*** Begin section ***

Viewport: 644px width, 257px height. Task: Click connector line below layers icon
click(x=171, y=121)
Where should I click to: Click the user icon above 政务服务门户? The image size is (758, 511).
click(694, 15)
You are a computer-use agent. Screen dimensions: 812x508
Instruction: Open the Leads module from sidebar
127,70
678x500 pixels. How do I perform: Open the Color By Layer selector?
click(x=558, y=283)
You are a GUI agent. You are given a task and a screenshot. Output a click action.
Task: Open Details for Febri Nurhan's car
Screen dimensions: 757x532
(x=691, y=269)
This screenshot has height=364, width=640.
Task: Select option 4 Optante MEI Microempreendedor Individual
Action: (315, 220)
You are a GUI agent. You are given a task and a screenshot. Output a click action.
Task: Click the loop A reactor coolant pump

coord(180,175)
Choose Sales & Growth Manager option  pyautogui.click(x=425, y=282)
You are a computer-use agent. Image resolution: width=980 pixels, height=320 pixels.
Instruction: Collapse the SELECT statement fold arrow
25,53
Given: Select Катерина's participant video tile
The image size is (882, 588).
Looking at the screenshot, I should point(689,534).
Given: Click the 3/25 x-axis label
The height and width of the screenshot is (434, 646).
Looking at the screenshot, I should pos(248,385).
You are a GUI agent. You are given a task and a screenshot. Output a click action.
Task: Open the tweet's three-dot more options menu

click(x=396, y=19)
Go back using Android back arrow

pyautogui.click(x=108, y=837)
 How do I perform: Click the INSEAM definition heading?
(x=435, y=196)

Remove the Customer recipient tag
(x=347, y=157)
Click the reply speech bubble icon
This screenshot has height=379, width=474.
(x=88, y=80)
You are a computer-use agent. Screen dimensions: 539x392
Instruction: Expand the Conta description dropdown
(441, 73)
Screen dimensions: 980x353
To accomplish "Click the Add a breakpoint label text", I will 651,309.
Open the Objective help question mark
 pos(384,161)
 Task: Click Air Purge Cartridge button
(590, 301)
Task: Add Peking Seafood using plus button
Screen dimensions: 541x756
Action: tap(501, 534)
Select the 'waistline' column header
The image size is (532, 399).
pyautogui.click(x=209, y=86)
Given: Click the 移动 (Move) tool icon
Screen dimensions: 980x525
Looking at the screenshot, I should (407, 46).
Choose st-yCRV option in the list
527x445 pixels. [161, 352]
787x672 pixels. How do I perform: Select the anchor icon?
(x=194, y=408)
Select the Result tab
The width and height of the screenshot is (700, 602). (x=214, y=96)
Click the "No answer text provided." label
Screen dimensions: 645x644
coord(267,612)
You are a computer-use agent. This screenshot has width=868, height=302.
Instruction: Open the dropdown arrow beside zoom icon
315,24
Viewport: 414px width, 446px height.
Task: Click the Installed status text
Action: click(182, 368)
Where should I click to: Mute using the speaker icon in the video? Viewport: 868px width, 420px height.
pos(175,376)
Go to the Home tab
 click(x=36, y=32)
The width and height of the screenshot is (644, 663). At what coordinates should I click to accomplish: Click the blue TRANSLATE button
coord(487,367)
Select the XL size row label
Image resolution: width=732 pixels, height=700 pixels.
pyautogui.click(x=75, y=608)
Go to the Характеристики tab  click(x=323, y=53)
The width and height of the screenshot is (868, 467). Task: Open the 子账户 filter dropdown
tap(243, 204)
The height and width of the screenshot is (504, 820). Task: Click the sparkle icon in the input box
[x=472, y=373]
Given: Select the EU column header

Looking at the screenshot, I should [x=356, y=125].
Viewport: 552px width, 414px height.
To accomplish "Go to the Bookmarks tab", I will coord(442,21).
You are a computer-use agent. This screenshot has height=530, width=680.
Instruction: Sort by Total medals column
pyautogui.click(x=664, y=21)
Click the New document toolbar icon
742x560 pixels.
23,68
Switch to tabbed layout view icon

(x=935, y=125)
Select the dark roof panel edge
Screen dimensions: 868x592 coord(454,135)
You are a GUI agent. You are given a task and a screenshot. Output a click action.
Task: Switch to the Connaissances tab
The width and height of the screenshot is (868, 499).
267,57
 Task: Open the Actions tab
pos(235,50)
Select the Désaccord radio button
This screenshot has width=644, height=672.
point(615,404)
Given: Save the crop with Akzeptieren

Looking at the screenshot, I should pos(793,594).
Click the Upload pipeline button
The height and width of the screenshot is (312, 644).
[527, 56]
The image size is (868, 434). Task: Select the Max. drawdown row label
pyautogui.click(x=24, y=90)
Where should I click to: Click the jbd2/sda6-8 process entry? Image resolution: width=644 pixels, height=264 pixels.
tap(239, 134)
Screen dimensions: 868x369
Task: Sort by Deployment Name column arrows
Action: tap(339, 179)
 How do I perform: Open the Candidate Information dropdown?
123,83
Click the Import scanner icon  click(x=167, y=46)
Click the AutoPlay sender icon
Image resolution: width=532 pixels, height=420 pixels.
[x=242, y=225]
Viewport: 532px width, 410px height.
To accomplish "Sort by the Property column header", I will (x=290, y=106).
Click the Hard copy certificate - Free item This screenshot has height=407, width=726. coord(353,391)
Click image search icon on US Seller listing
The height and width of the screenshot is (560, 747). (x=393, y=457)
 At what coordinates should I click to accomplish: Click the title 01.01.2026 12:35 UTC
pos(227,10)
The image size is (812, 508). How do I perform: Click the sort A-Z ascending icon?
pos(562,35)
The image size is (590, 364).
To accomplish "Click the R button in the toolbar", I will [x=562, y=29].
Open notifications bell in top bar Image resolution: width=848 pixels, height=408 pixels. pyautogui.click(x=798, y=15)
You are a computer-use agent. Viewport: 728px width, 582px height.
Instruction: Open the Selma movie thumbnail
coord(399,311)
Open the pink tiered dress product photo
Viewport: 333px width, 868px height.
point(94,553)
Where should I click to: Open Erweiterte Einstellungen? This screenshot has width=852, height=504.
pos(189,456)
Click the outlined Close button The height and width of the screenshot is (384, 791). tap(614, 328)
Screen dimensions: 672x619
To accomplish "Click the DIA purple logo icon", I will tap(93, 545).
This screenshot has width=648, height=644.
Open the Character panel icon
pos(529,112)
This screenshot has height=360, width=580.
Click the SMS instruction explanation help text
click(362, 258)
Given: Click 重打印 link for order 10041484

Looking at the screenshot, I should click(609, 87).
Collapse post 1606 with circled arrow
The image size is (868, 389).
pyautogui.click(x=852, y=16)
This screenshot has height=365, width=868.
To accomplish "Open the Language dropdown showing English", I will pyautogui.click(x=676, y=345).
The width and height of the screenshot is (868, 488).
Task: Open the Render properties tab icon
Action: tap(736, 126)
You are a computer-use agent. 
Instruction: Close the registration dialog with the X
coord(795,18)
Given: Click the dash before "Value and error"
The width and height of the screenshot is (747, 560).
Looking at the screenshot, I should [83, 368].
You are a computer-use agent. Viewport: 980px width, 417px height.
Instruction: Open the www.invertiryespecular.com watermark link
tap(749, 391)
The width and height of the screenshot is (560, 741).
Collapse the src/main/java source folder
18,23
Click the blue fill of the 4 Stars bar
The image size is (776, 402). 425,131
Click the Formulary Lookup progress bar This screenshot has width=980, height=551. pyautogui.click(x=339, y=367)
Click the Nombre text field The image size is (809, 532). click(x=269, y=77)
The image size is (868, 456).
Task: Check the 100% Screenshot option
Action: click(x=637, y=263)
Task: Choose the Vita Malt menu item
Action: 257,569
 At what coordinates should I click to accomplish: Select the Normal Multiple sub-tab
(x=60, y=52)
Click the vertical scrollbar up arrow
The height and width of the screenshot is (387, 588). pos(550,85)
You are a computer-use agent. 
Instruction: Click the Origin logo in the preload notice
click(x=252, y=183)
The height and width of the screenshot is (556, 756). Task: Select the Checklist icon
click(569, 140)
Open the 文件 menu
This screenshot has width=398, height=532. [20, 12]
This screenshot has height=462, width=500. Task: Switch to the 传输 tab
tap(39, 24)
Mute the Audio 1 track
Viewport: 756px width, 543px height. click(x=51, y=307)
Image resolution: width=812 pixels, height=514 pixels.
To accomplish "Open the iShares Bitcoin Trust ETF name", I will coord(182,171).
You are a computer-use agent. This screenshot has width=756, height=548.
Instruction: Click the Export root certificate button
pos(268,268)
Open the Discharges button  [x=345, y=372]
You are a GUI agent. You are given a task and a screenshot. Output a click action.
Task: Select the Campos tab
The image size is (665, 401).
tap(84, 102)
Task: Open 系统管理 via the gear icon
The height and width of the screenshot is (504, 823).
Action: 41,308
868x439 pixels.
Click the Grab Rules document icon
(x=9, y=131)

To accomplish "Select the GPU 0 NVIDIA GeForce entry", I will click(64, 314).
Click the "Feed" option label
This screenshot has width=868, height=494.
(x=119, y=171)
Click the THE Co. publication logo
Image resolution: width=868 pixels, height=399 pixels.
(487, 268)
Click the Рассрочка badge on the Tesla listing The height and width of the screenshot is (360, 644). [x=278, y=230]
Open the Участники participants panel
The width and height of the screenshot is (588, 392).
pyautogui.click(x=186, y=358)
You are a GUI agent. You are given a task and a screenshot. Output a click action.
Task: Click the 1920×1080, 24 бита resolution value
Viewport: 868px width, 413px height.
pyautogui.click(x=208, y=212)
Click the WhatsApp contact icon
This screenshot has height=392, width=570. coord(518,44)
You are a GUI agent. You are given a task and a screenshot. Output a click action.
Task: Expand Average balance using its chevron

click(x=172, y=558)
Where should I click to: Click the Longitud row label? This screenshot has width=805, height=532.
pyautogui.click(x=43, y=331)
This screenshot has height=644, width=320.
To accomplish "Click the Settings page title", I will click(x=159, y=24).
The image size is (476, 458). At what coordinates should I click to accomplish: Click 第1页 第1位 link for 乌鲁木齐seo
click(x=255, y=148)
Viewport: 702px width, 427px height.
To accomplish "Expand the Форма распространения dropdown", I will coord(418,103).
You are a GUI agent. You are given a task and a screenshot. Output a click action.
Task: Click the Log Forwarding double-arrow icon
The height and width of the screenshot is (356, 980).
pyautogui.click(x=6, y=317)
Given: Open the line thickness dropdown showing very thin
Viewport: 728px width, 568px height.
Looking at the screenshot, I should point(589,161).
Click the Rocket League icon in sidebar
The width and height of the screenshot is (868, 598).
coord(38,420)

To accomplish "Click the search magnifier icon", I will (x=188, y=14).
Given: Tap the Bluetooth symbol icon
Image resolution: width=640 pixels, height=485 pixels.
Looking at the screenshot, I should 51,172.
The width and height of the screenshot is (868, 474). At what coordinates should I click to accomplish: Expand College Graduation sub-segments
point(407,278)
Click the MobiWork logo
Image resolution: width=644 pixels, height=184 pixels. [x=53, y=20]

*** End section ***

Work item.
Among the entries above, the line containing "Given: Click the 移动 (Move) tool icon", the line containing "Click the Upload pipeline button", and all lines between them are to be restated word for word; nothing else belongs in the reply.

Response to the task.
Given: Click the 移动 (Move) tool icon
Screen dimensions: 980x525
Looking at the screenshot, I should (407, 46).
Choose st-yCRV option in the list
527x445 pixels. [161, 352]
787x672 pixels. How do I perform: Select the anchor icon?
(x=194, y=408)
Select the Result tab
The width and height of the screenshot is (700, 602). (x=214, y=96)
Click the "No answer text provided." label
Screen dimensions: 645x644
coord(267,612)
You are a computer-use agent. This screenshot has width=868, height=302.
Instruction: Open the dropdown arrow beside zoom icon
315,24
Viewport: 414px width, 446px height.
Task: Click the Installed status text
Action: click(182, 368)
Where should I click to: Mute using the speaker icon in the video? Viewport: 868px width, 420px height.
pos(175,376)
Go to the Home tab
 click(x=36, y=32)
The width and height of the screenshot is (644, 663). At what coordinates should I click to accomplish: Click the blue TRANSLATE button
coord(487,367)
Select the XL size row label
Image resolution: width=732 pixels, height=700 pixels.
pyautogui.click(x=75, y=608)
Go to the Характеристики tab  click(x=323, y=53)
The width and height of the screenshot is (868, 467). Task: Open the 子账户 filter dropdown
tap(243, 204)
The height and width of the screenshot is (504, 820). Task: Click the sparkle icon in the input box
[x=472, y=373]
Given: Select the EU column header

Looking at the screenshot, I should [x=356, y=125].
Viewport: 552px width, 414px height.
To accomplish "Go to the Bookmarks tab", I will coord(442,21).
You are a computer-use agent. This screenshot has height=530, width=680.
Instruction: Sort by Total medals column
pyautogui.click(x=664, y=21)
Click the New document toolbar icon
742x560 pixels.
23,68
Switch to tabbed layout view icon

(x=935, y=125)
Select the dark roof panel edge
Screen dimensions: 868x592 coord(454,135)
You are a GUI agent. You are given a task and a screenshot. Output a click action.
Task: Switch to the Connaissances tab
The width and height of the screenshot is (868, 499).
267,57
 Task: Open the Actions tab
pos(235,50)
Select the Désaccord radio button
This screenshot has width=644, height=672.
point(615,404)
Given: Save the crop with Akzeptieren

Looking at the screenshot, I should pos(793,594).
Click the Upload pipeline button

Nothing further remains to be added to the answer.